MATERIAL ERKUNDEN ▸
**a)** In welchem Jahr hat die Europäische Arzneimittel-Agentur EMA laut dem Text über seltene Erkrankungen einen Rahmen mit Förderungen und verlängerten Exklusivitätsrechten geschaffen?
**b)** Schreib den Text über seltene Erkrankungen nach seinem letzten Satz weiter.

Der Aufwand für Forschung und Entwicklung im Bereich der seltenen Erkrankungen ist also sehr hoch. Und für viele börsennotierte forschende Pharmaunternehmen, die unumstrittenen Innovationstreiber in der Arzneimittelentwicklung, sind ähnlich komplexe, aber häufigere Erkrankungen finanziell attraktiver. Daher ist es zentral, dass die Forschung für seltene Erkrankungen als eine gemeinsame Aufgabe und Herausforderung anerkannt wird und dass Zulassungsbehörden Anreize entwickeln, diese besonderen Schwierigkeiten zumindest teilweise auszugleichen. Einen solchen Rahmen hat zum Beispiel die Europäische Arzneimittel-Agentur EMA im Jahr 2000 geschaffen, der mit bestimmten Förderungen verbunden ist und in dem verlängerte Exklusivitätsrechte geregelt sind. Diese regulatorischen Standards müssen sich aber auch in den nationalen „Health-Technology-Assessments“, kurz HTA, zu (Zusatz-)Nutzen und Erstattung wiederfinden. Das heißt, auch der Gemeinsame Bundesausschuss sollte in seiner frühen Nutzenbewertung die Besonderheiten von „Orphan Drugs“ berücksichtigen.

BEREITGESTELLTE ANGABEN ▸
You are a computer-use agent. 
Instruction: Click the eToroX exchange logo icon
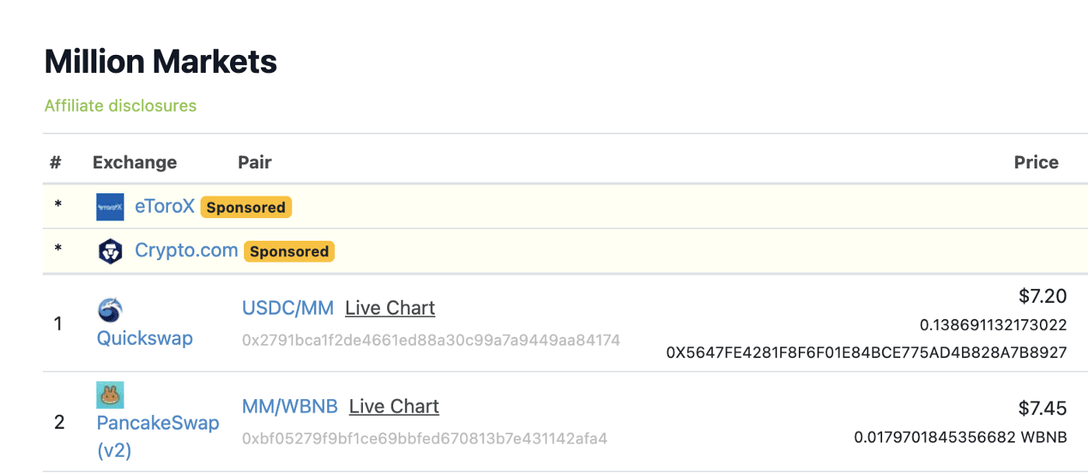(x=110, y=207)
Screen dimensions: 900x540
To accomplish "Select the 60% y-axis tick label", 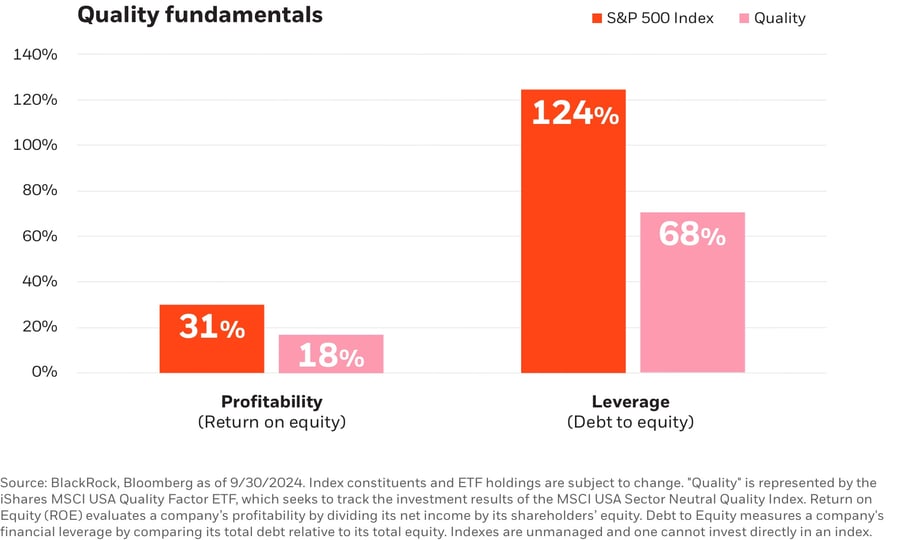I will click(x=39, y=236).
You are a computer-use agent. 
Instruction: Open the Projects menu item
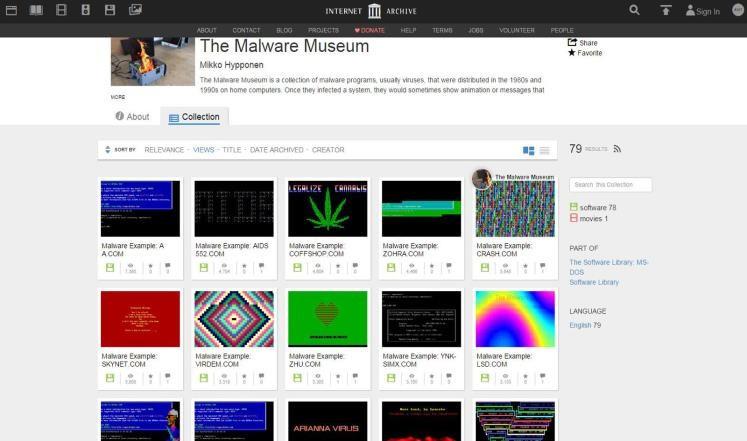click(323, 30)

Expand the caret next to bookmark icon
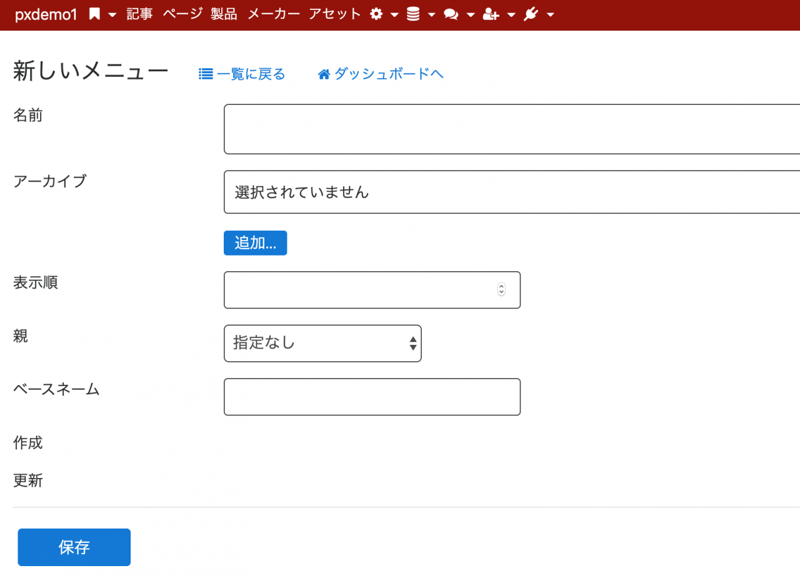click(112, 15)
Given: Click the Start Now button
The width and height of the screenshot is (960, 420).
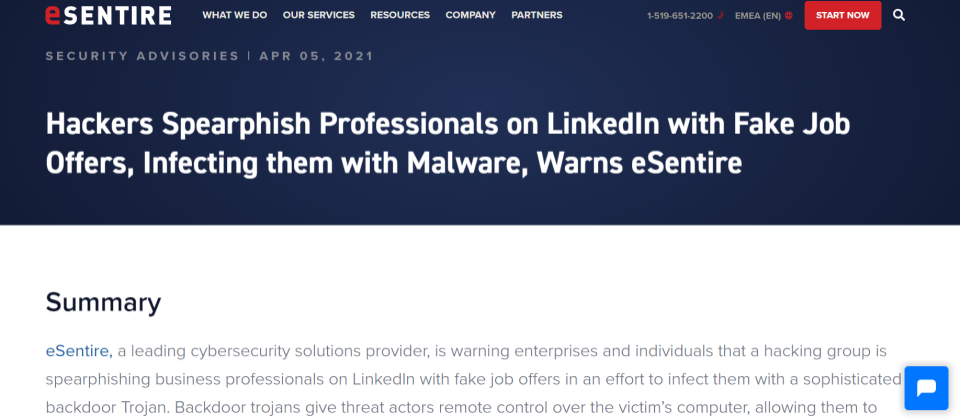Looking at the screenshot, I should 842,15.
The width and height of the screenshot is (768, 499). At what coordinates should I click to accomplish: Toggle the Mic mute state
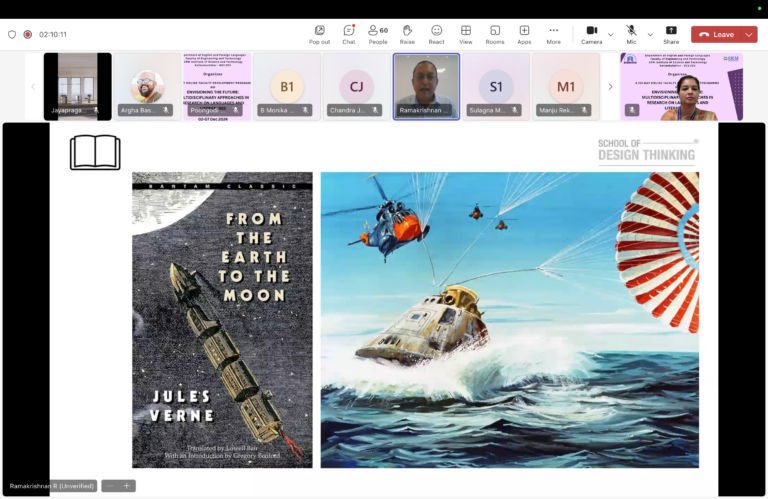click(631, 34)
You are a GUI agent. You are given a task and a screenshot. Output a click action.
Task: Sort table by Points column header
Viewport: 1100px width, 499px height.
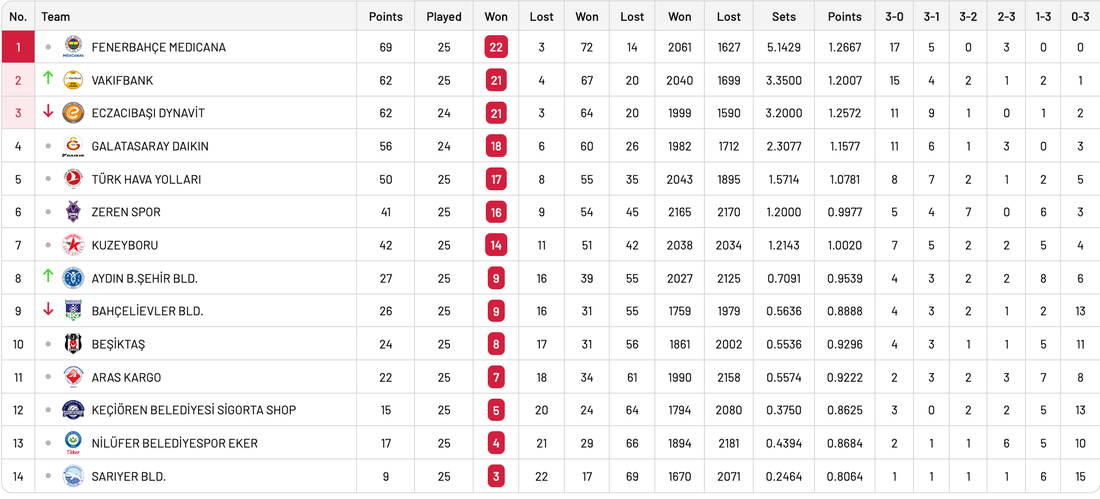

ERGEBNISSE ▸
**a)** Im Jahr 2000.

**b)**
Warum forscht Amgen trotz all der Herausforderungen im Bereich der seltenen Erkrankungen?

Kropff: Die Biotechnologie hat sich in den letzten 40 Jahren rasant entwickelt und war immer Schwerpunkt und Kernkompetenz von Amgen. Fortschritte sowohl beim Verständnis von Erkrankungen und bei der Identifizierung neuer „Targets“ als auch bei den Möglichkeiten eines immer präziseren Eingriffs durch biotechnologische Modalitäten eröffnen neue therapeutische Optionen – das gilt in besonderer Weise für seltene Erkrankungen. Unser Antrieb bei Amgen ist es, unabhängig von der Prävalenz einer Erkrankung die Grenzen des therapeutisch Möglichen für Patient:innen zu verschieben.

Hierzulande durchlaufen Arzneimittel nach Markteinführung ein sogenanntes AMNOG-Verfahren, in dem sie vom Gemeinsamen Bundesausschuss hinsichtlich ihres Zusatznutzens gegenüber einer Vergleichstherapie bewertet werden. Bei Orphan Drugs gilt der Zusatznutzen als gesetzt – bewertet wird lediglich dessen Ausmaß und Wahrscheinlichkeit. Warum?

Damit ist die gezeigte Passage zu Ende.